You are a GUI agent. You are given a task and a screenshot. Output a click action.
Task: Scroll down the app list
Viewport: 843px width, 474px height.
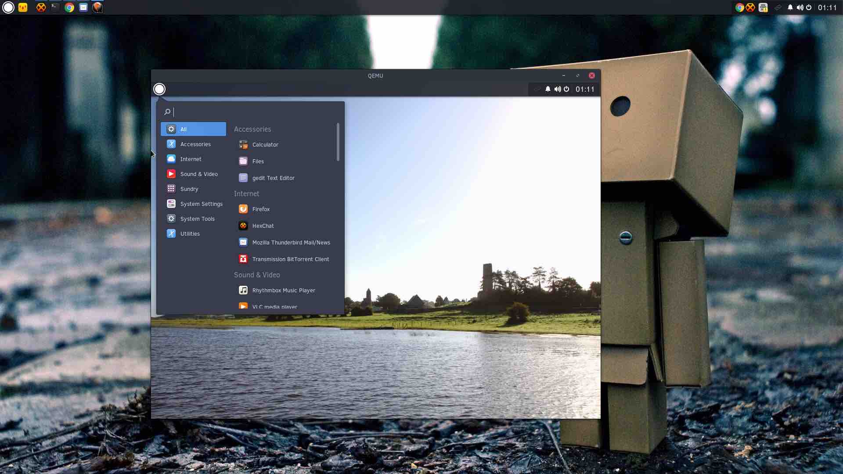pos(338,260)
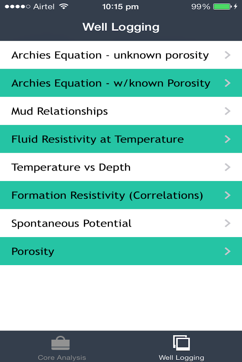
Task: Tap chevron beside Archies Equation w/known Porosity
Action: 227,83
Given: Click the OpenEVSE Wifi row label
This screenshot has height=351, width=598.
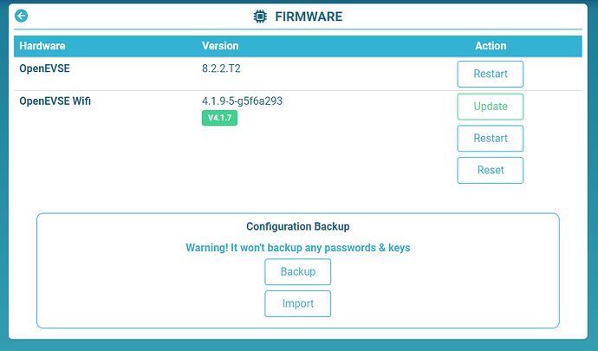Looking at the screenshot, I should pos(55,101).
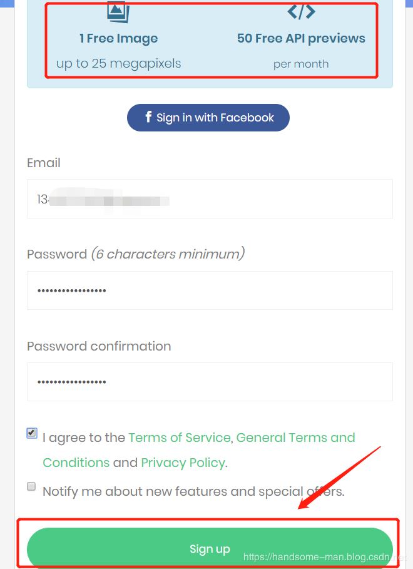Click the up to 25 megapixels text
413x569 pixels.
click(118, 63)
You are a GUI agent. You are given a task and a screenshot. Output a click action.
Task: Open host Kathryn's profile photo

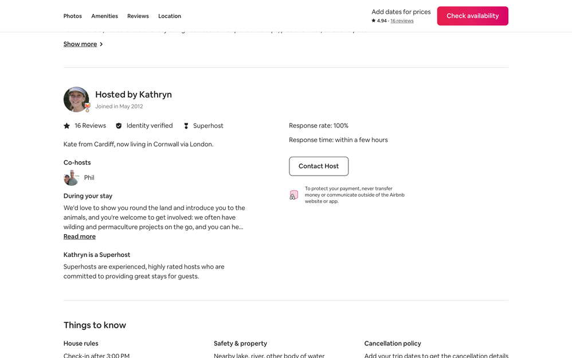point(76,99)
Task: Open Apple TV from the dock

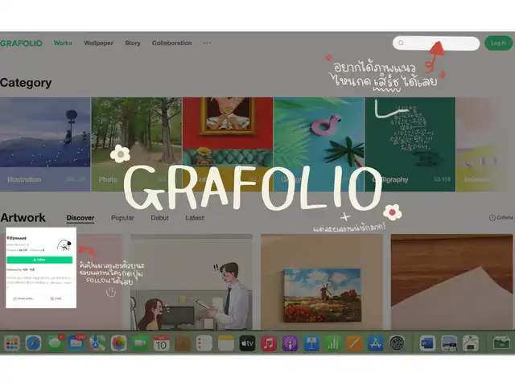Action: coord(247,343)
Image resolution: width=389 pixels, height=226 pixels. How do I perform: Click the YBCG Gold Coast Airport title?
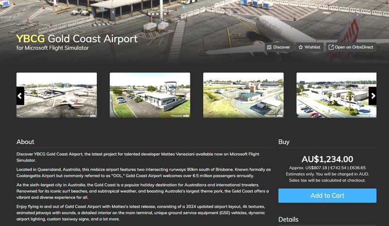tap(77, 39)
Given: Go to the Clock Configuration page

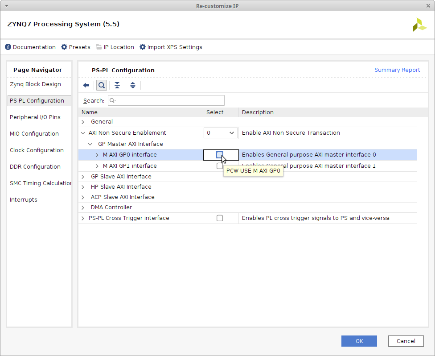Looking at the screenshot, I should [37, 150].
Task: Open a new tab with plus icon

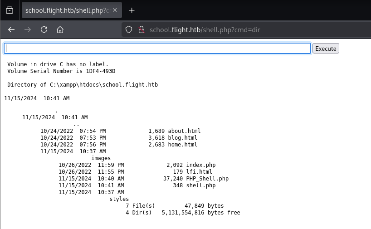Action: [132, 10]
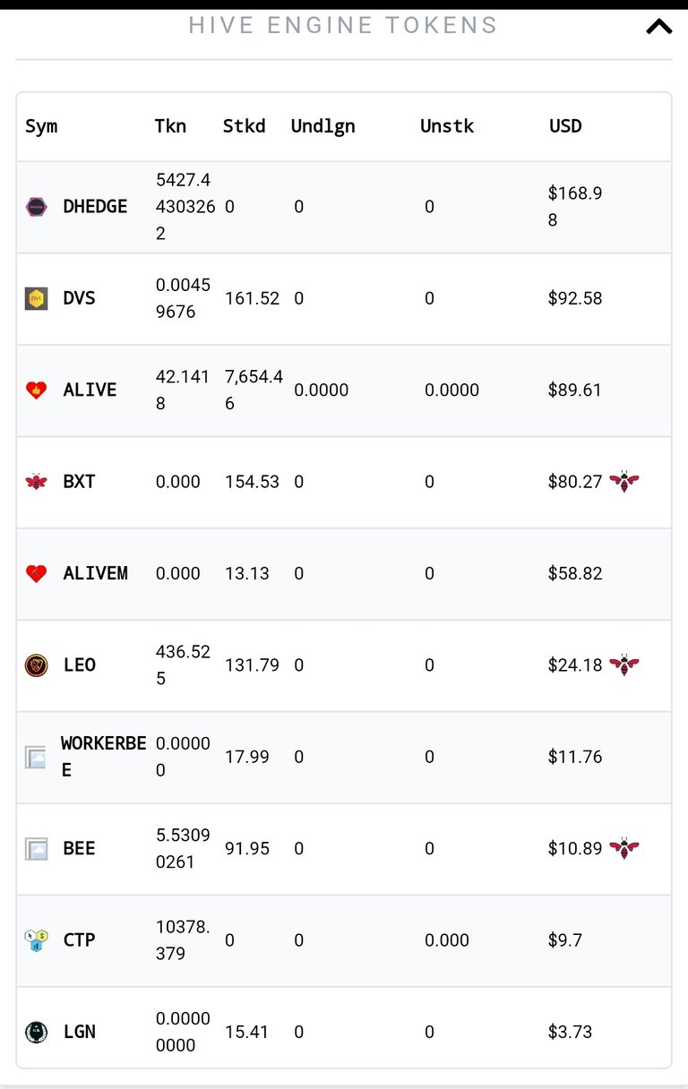This screenshot has height=1089, width=688.
Task: Open the WORKERBEE token name
Action: tap(103, 757)

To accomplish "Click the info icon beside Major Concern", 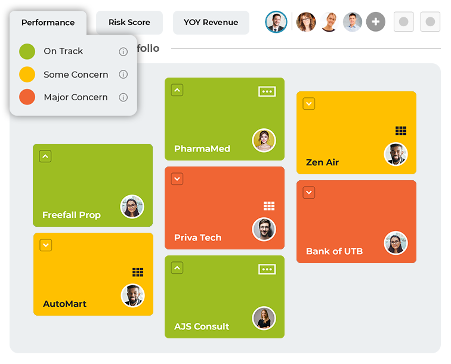I will point(123,97).
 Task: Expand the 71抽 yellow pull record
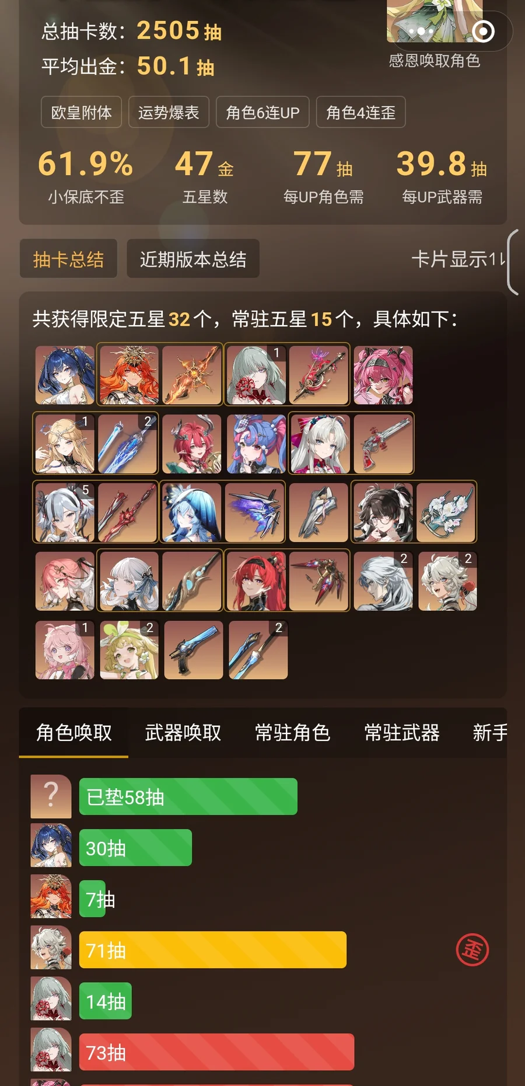tap(213, 950)
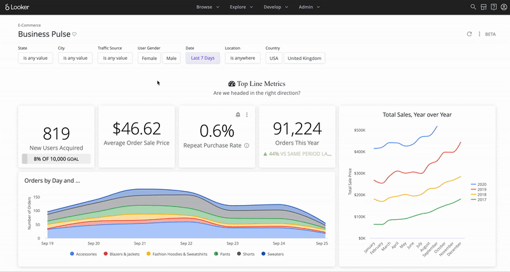Viewport: 510px width, 272px height.
Task: Open the user account profile icon
Action: (x=504, y=7)
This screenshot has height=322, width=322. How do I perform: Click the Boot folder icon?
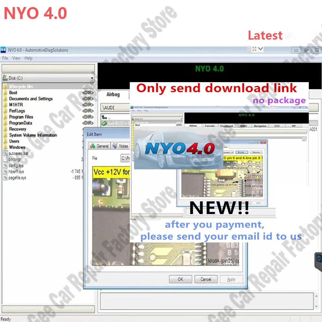pos(5,93)
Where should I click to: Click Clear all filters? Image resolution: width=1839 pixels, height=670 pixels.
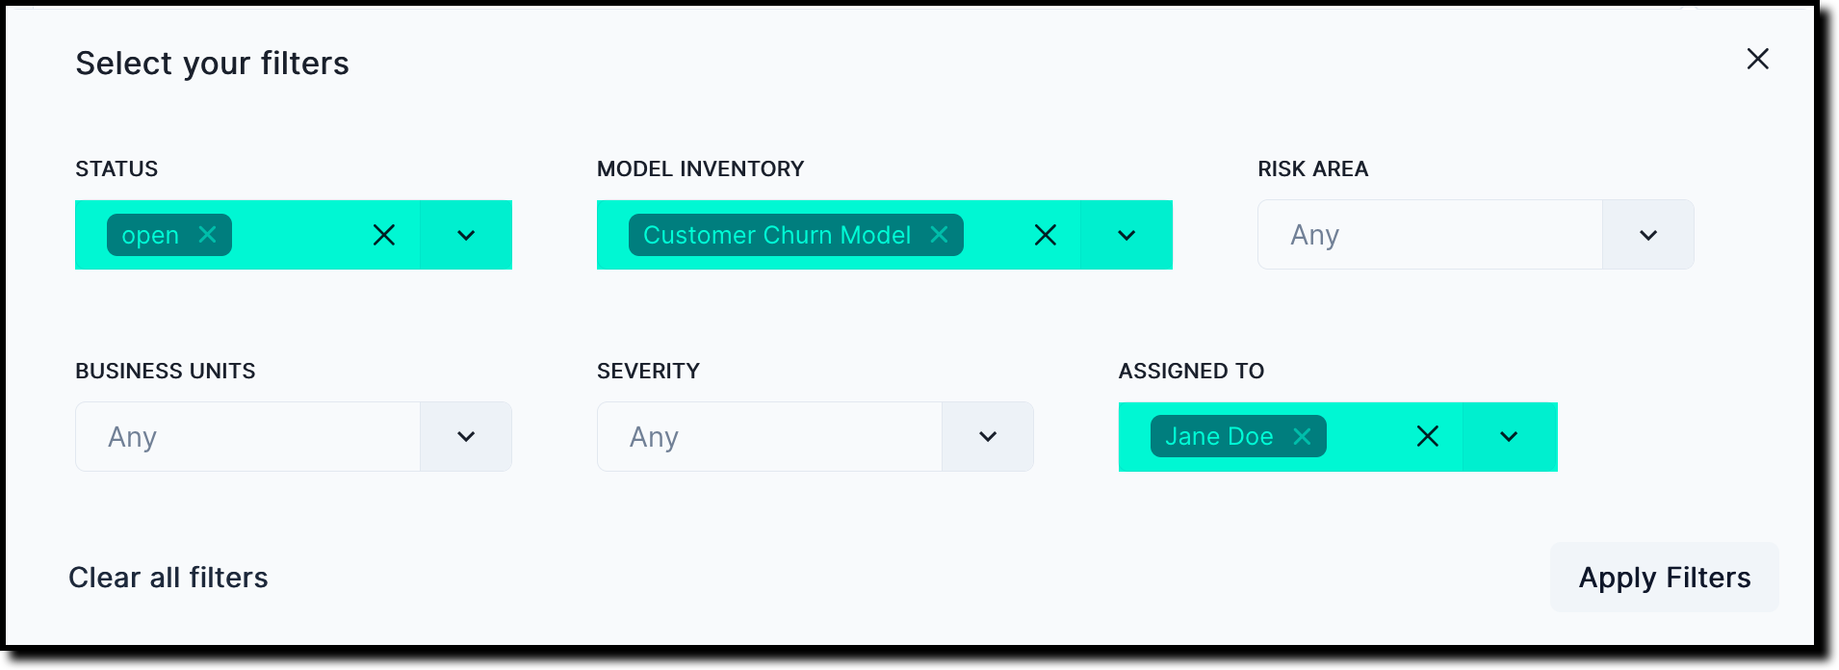point(168,578)
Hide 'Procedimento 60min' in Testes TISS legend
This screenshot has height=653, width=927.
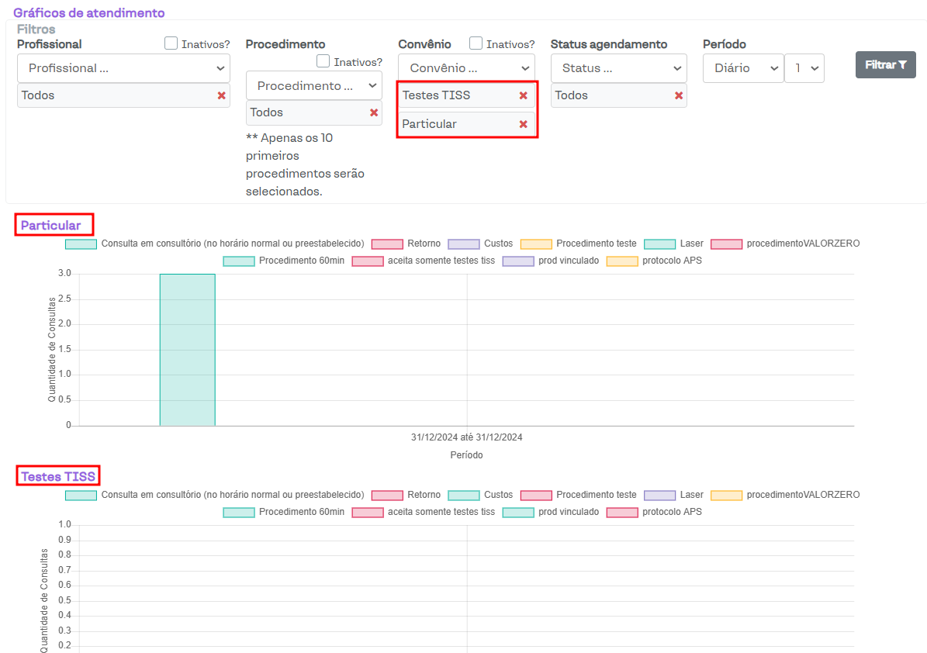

========

- **How to complete this task**: Pictures are to be omitted. Output verbatim only the lines from the one holding "Hide 'Procedimento 60min'" through the end of the material, both included.

- **Finished exercise**:
Hide 'Procedimento 60min' in Testes TISS legend
This screenshot has height=653, width=927.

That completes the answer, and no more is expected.